Unwanted behavior that’s corrected or controlled by the handler will most likely not result in a pet classification, as you are actively responding to the behavior and changing it. Trained service animals and well-trained ESAs shouldn’t face major issues staying calm and controlled during a flight.
Legally, airlines are allowed to refuse boarding for certain types of ESAs. No airline is ever forced to allow entry for spiders, sugar gliders, rodents, ferrets, snakes, or other reptiles. These can be legally excluded from the flight cabin without repercussions.
Animal Species Restrictions
American Airlines doesn’t allow all breeds of emotional support animals on flights. They are limited to dogs or cats and miniature horses. Service miniature horses do have some restrictions placed on them, whereas dogs and cats can be taken are far more flights. Miniature horses cannot be ESAs, but they may be permitted as trained service animals.
Before 2019, animals under 4 months of age could be considered ESAs. This has now been changed, as animals that age will not have all the required immunizations. Many animal species were also removed from the list of potentially allowed ESAs, including snakes, hedgehogs, and sugar gliders.
Some restrictions are placed on cat and dog breeds allowed on American Airlines flights.
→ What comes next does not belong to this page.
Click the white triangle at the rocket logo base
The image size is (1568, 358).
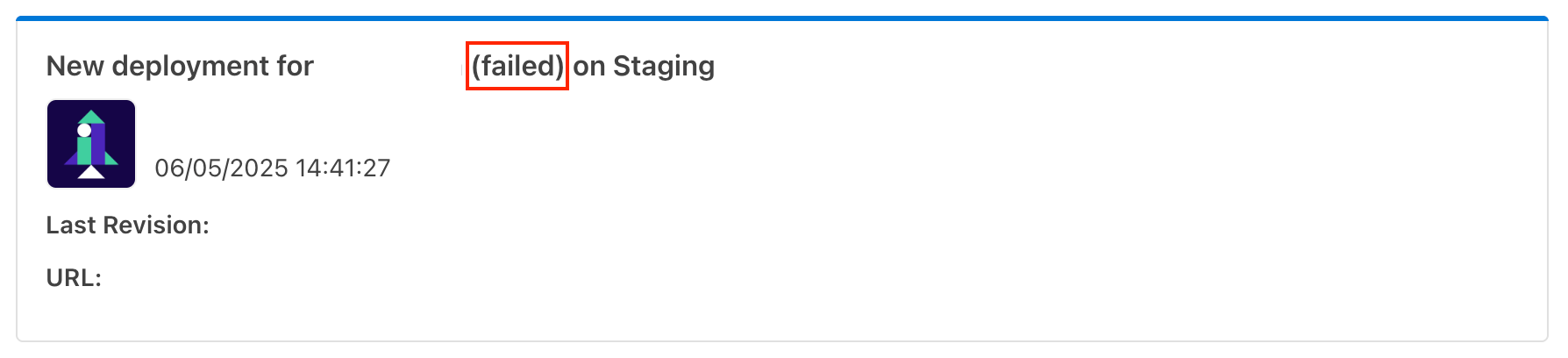coord(91,172)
They generally restrict short-nosed breeds of both cats and dogs. These include
- Burmese, Persian, Himalayan, and exotic shorthair cats
- Bulldogs, boxers, Boston terrier, English toy spaniel, American Staffordshire terrier, Cane Corse, Japanese chin, and other dog breeds
Breeds that don’t fall into the short-nosed category will likely be accepted on the flight as an ESA or service animal without trouble.
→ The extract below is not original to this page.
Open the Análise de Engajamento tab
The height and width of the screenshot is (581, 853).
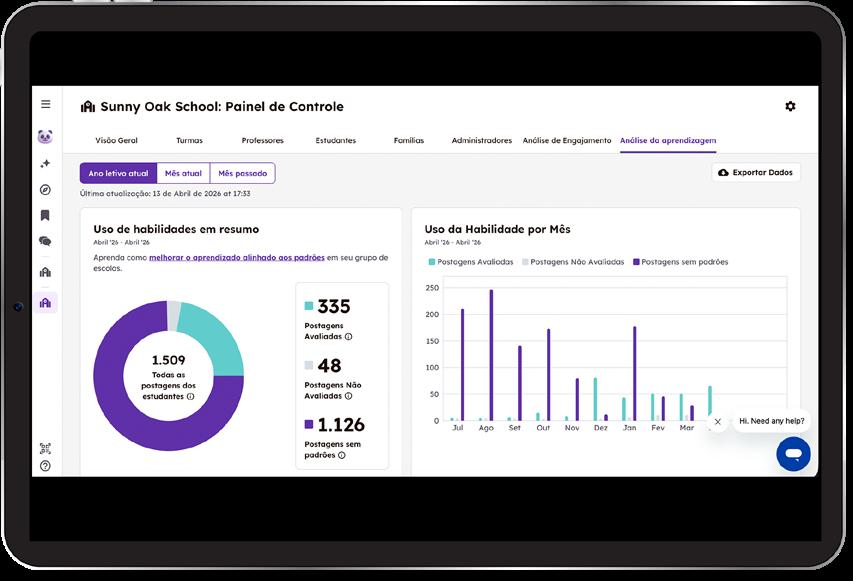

Other species exclusions include amphibians, reptiles, insects, non-household birds, ferrets, goats, rodents, and animals with hooves (minus trained miniature horses), tusks, or horns. If an animal is visibly dirty or has a perceivable odor, it will also be excluded from boarding.
Can You Take ESAs on Other Airlines?
The Air Carrier Access Act (ACAA) gives service animals, including those whose main task is to provide emotional support, the right to board planes with their handlers. These rights are only available for flights to and around the US. Flights landing in an international destination are subject the laws of that country when it comes to service animals.
Airlines are only required to give some allowance for ESAs. Up until recently, not all airlines allowed ESAs in the flight cabin, limiting passengers to service dogs only. However, many domestic airlines now allow both service animals and ESAs, with some restrictions.
Legally, they can restrict the types of animals allowed on board, animals above a certain size, disruptive or uncontrolled animals, threatening animals or those that pose a health risk, and animals that are not allowed to enter the destination country.
Look at the individual policies of each airline before you book a flight. You should see what they require and what the allow. As for taking your ESA on American Airlines flights, you’re allowed to do if you follow the correct process.